- Exercise directions: Return the lines below word for word, all of them, without altering a single character.

- Records to process:
————————
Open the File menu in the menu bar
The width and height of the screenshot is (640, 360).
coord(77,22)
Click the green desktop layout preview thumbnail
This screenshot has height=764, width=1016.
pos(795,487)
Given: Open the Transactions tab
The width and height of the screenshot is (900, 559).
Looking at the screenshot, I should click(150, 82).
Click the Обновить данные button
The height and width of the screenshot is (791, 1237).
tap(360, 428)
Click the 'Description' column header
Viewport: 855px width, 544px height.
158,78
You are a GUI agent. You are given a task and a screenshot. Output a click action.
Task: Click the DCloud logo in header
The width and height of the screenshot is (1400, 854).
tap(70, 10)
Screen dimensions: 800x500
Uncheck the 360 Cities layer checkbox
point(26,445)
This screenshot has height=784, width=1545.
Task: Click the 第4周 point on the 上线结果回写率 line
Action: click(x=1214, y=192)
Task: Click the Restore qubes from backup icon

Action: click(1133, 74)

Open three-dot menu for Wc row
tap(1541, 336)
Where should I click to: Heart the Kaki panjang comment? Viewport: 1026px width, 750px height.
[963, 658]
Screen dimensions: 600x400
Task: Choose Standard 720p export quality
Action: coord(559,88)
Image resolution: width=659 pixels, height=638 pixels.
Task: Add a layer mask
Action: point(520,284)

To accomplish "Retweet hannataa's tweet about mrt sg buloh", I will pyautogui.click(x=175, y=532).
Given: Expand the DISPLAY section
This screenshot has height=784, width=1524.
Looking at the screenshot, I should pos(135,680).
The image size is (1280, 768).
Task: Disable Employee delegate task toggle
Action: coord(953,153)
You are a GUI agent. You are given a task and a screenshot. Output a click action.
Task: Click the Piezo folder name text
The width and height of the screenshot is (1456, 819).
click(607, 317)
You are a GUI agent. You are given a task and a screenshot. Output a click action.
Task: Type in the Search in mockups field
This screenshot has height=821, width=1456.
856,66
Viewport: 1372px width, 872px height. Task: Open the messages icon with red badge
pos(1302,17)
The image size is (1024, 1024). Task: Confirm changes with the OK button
————————
- Solution to this exercise:
Open the File menu in the menu bar
The width and height of the screenshot is (640, 360).
coord(77,22)
Click the green desktop layout preview thumbnail
This screenshot has height=764, width=1016.
pos(795,487)
Given: Open the Transactions tab
The width and height of the screenshot is (900, 559).
Looking at the screenshot, I should click(150, 82).
Click the Обновить данные button
The height and width of the screenshot is (791, 1237).
tap(360, 428)
Click the 'Description' column header
Viewport: 855px width, 544px height.
158,78
You are a GUI agent. You are given a task and a screenshot. Output a click action.
Task: Click the DCloud logo in header
The width and height of the screenshot is (1400, 854).
tap(70, 10)
Screen dimensions: 800x500
Uncheck the 360 Cities layer checkbox
point(26,445)
This screenshot has height=784, width=1545.
Task: Click the 第4周 point on the 上线结果回写率 line
Action: click(x=1214, y=192)
Task: Click the Restore qubes from backup icon

Action: click(1133, 74)

Open three-dot menu for Wc row
tap(1541, 336)
Where should I click to: Heart the Kaki panjang comment? Viewport: 1026px width, 750px height.
[963, 658]
Screen dimensions: 600x400
Task: Choose Standard 720p export quality
Action: coord(559,88)
Image resolution: width=659 pixels, height=638 pixels.
Task: Add a layer mask
Action: point(520,284)

To accomplish "Retweet hannataa's tweet about mrt sg buloh", I will pyautogui.click(x=175, y=532).
Given: Expand the DISPLAY section
This screenshot has height=784, width=1524.
Looking at the screenshot, I should pos(135,680).
The image size is (1280, 768).
Task: Disable Employee delegate task toggle
Action: coord(953,153)
You are a GUI agent. You are given a task and a screenshot. Output a click action.
Task: Click the Piezo folder name text
The width and height of the screenshot is (1456, 819).
click(607, 317)
You are a GUI agent. You are given a task and a screenshot. Output a click action.
Task: Type in the Search in mockups field
This screenshot has height=821, width=1456.
856,66
Viewport: 1372px width, 872px height. Task: Open the messages icon with red badge
pos(1302,17)
The image size is (1024, 1024). Task: Confirm changes with the OK button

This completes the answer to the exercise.